Abel Raises Cain is composed of archival materials of various qualities and newly-shot color digital video (1.33:1 aspect ratio). Given the limitations of the archival materials, and the nature of the low-budget work, the image is fully satisfactory.
The 2.0 stereo audio sounds good. Dialogue is clear and the added score makes good use of both channels. Optional English subtitles for the hearing impaired are accurate, and well paced and placed.
The DVD includes a number of noteworthy extras including a behind the scenes look at a recent Powerball Lottery hoax (16 min.), archival footage of hoaxes from 1969-1971 (18 min.), three bonus scenes (8 min.), and a feature-length audio commentary with Alan, Jeanne and Jenny Abel, and Jeff Hocket.

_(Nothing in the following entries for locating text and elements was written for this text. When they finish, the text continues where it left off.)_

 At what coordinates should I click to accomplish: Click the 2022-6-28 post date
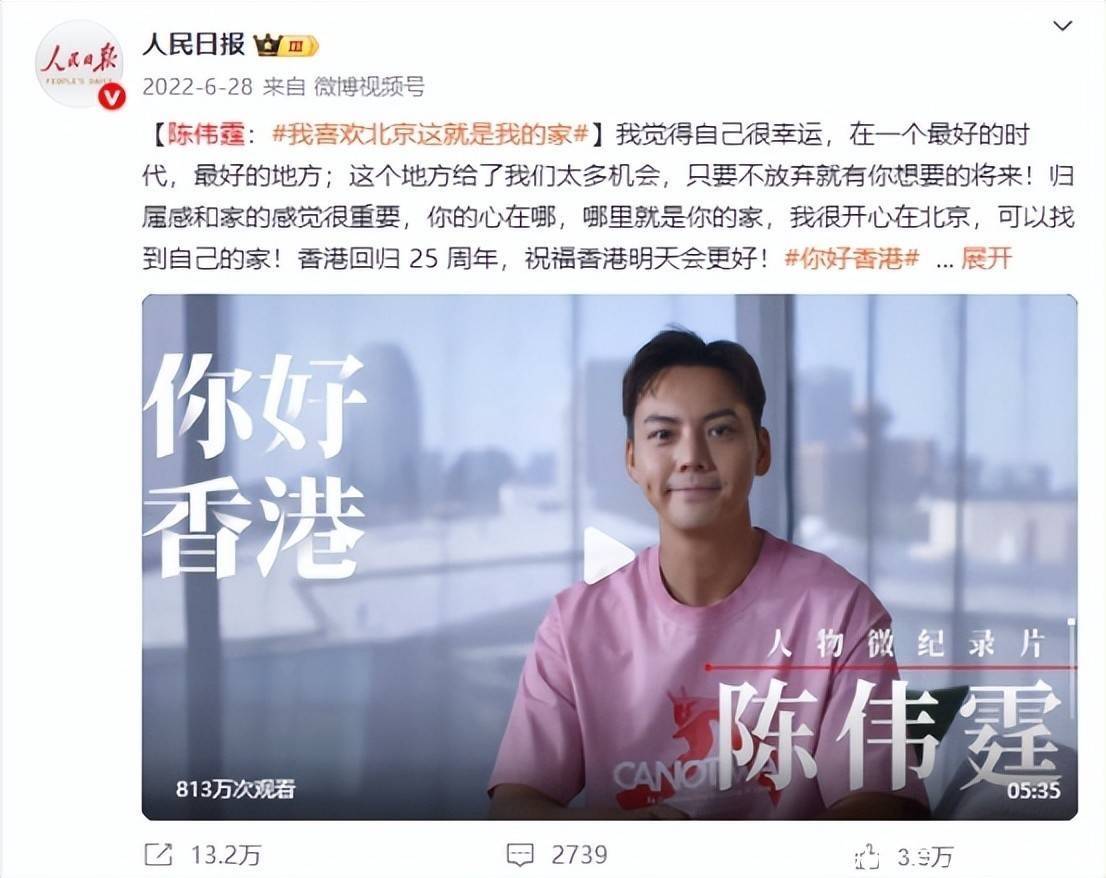198,87
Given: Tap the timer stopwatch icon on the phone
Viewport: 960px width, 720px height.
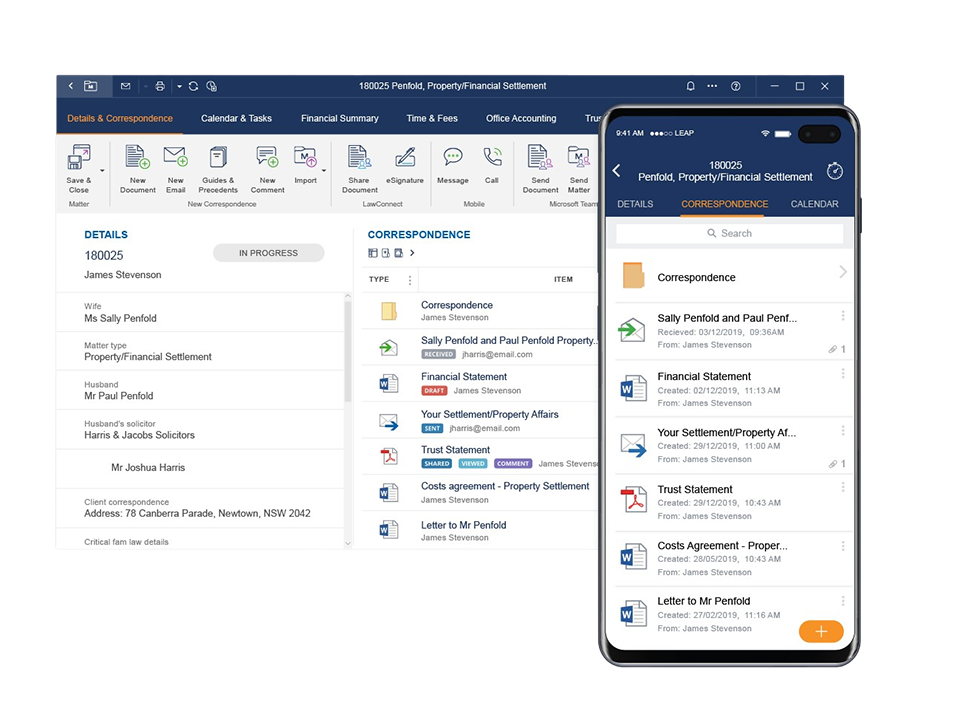Looking at the screenshot, I should [834, 171].
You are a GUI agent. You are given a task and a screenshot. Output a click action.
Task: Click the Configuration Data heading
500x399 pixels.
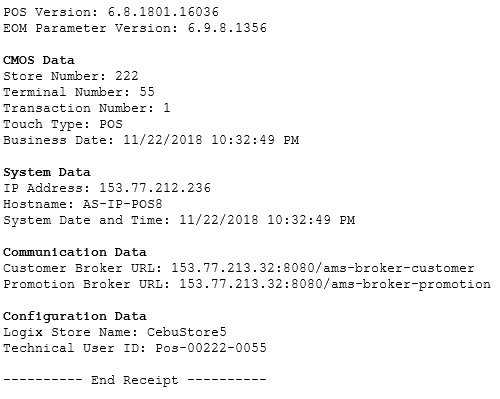tap(75, 316)
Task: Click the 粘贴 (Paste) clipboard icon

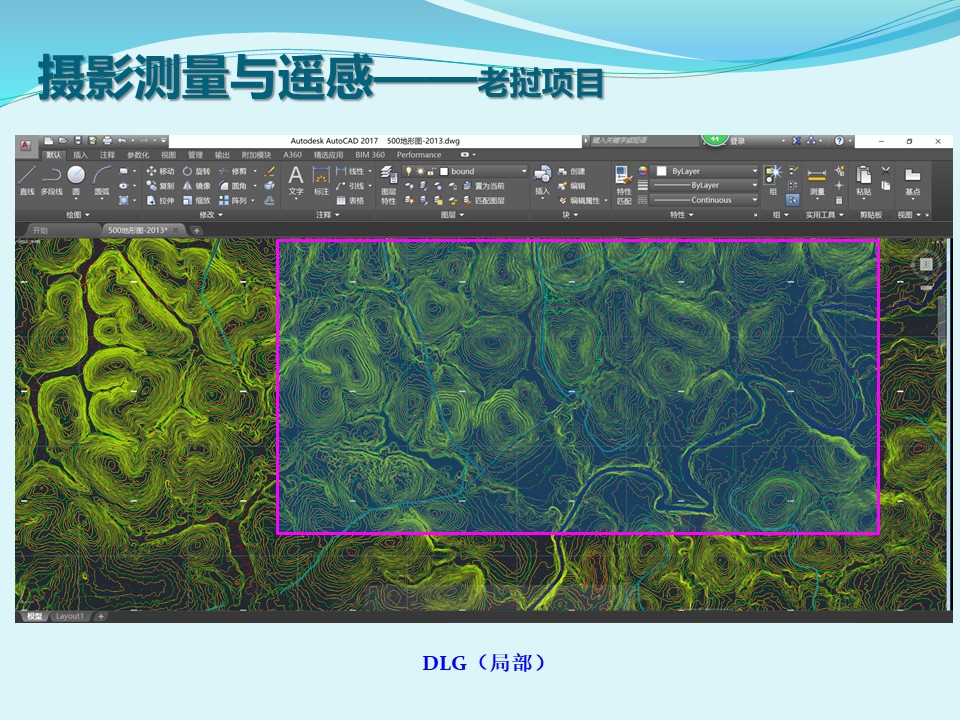Action: tap(863, 180)
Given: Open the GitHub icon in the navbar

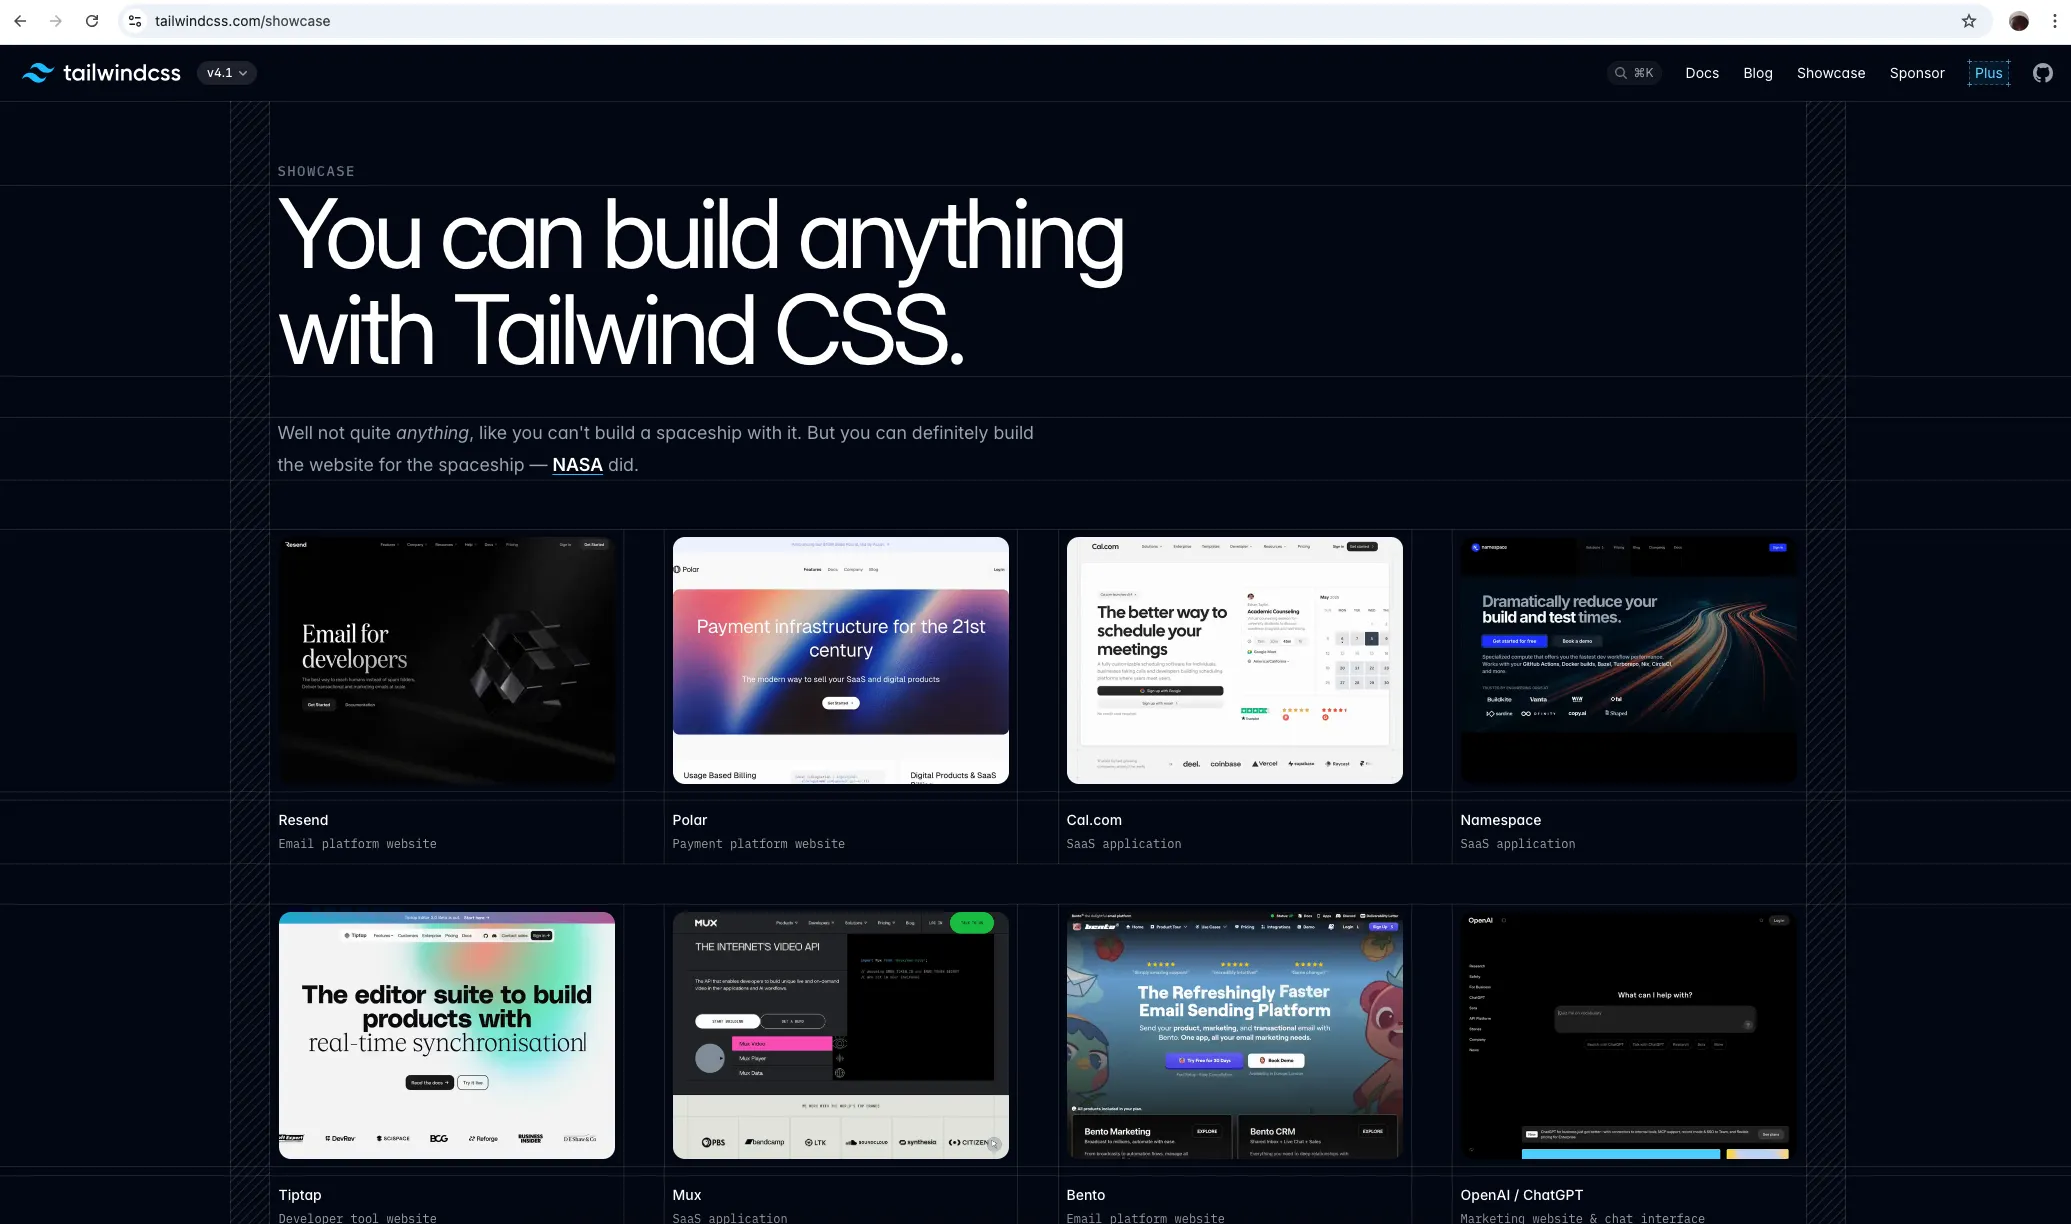Looking at the screenshot, I should (2043, 72).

There was a time in the United States, not so very long ago, when the general public trusted the media implicitly. If it was printed in a newspaper or magazine, or was reported on television it was assumed to be true because it was assumed that the media had fact checked the story. That was before the American media bought off on claims of weapons of mass destruction in Iraq and Iraq's involvement in 9-11, and it was before reporters Stephen Glass, Janet Cooke, and Jayson Blair passed complete fictions off as fact as staff writers for The New Republic, The Washington Post, and The New York Times respectively. Media prankster Alan Abel is certainly responsible for both providing a warning of, and contributing to, the state of American media. We may still trust the media too much and too often, but, thanks to Alan Abel, at least we can no longer say we weren't warned.
Though filmmakers Jenny Abel and Jeff Hocket fail to penetrate the surface of Alan Abel's persona, and leave the larger implications of his life's work unexplored, Abel Raises Cain is recommended as a welcomed portrait of a fascinating figure.